Dataset entries

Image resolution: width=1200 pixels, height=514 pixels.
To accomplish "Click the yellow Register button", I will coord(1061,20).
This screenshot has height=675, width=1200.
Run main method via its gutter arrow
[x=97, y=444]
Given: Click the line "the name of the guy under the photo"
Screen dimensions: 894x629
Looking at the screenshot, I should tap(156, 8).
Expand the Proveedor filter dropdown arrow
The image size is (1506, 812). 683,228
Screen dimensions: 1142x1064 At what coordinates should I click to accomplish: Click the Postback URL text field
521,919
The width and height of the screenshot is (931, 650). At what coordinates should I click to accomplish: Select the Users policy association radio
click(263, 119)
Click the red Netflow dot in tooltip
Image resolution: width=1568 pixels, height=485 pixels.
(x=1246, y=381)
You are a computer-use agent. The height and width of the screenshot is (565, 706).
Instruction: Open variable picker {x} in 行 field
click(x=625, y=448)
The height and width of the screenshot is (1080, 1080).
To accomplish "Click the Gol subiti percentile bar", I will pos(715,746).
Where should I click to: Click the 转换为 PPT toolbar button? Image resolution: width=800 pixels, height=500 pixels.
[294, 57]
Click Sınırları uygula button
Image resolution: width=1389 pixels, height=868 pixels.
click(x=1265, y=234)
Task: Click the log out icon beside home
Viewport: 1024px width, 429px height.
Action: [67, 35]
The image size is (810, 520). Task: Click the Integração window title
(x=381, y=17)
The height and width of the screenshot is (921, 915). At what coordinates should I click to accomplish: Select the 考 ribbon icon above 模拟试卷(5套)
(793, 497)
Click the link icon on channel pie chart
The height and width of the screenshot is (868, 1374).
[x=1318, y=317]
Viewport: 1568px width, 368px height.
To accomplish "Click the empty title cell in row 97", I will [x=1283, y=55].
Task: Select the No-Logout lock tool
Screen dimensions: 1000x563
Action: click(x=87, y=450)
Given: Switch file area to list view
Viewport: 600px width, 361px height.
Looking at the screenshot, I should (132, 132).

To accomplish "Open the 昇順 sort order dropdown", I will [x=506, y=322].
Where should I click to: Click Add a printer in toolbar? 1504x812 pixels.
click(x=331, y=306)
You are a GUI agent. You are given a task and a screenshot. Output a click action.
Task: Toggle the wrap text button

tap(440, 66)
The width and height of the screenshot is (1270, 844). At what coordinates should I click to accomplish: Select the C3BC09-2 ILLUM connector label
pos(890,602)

§ **Directions for this task**
All of the entries above should be written out verbatim.

§ **Solved exercise**
Image resolution: width=1200 pixels, height=514 pixels.
To accomplish "Click the yellow Register button", I will coord(1061,20).
This screenshot has height=675, width=1200.
Run main method via its gutter arrow
[x=97, y=444]
Given: Click the line "the name of the guy under the photo"
Screen dimensions: 894x629
Looking at the screenshot, I should tap(156, 8).
Expand the Proveedor filter dropdown arrow
The image size is (1506, 812). 683,228
Screen dimensions: 1142x1064 At what coordinates should I click to accomplish: Click the Postback URL text field
521,919
The width and height of the screenshot is (931, 650). At what coordinates should I click to accomplish: Select the Users policy association radio
click(263, 119)
Click the red Netflow dot in tooltip
Image resolution: width=1568 pixels, height=485 pixels.
(x=1246, y=381)
You are a computer-use agent. The height and width of the screenshot is (565, 706).
Instruction: Open variable picker {x} in 行 field
click(x=625, y=448)
The height and width of the screenshot is (1080, 1080).
To accomplish "Click the Gol subiti percentile bar", I will pos(715,746).
Where should I click to: Click the 转换为 PPT toolbar button? Image resolution: width=800 pixels, height=500 pixels.
[294, 57]
Click Sınırları uygula button
Image resolution: width=1389 pixels, height=868 pixels.
click(x=1265, y=234)
Task: Click the log out icon beside home
Viewport: 1024px width, 429px height.
Action: [67, 35]
The image size is (810, 520). Task: Click the Integração window title
(x=381, y=17)
The height and width of the screenshot is (921, 915). At what coordinates should I click to accomplish: Select the 考 ribbon icon above 模拟试卷(5套)
(793, 497)
Click the link icon on channel pie chart
The height and width of the screenshot is (868, 1374).
[x=1318, y=317]
Viewport: 1568px width, 368px height.
To accomplish "Click the empty title cell in row 97", I will [x=1283, y=55].
Task: Select the No-Logout lock tool
Screen dimensions: 1000x563
Action: click(x=87, y=450)
Given: Switch file area to list view
Viewport: 600px width, 361px height.
Looking at the screenshot, I should (132, 132).

To accomplish "Open the 昇順 sort order dropdown", I will [x=506, y=322].
Where should I click to: Click Add a printer in toolbar? 1504x812 pixels.
click(x=331, y=306)
You are a GUI agent. You are given a task and a screenshot. Output a click action.
Task: Toggle the wrap text button

tap(440, 66)
The width and height of the screenshot is (1270, 844). At what coordinates should I click to accomplish: Select the C3BC09-2 ILLUM connector label
pos(890,602)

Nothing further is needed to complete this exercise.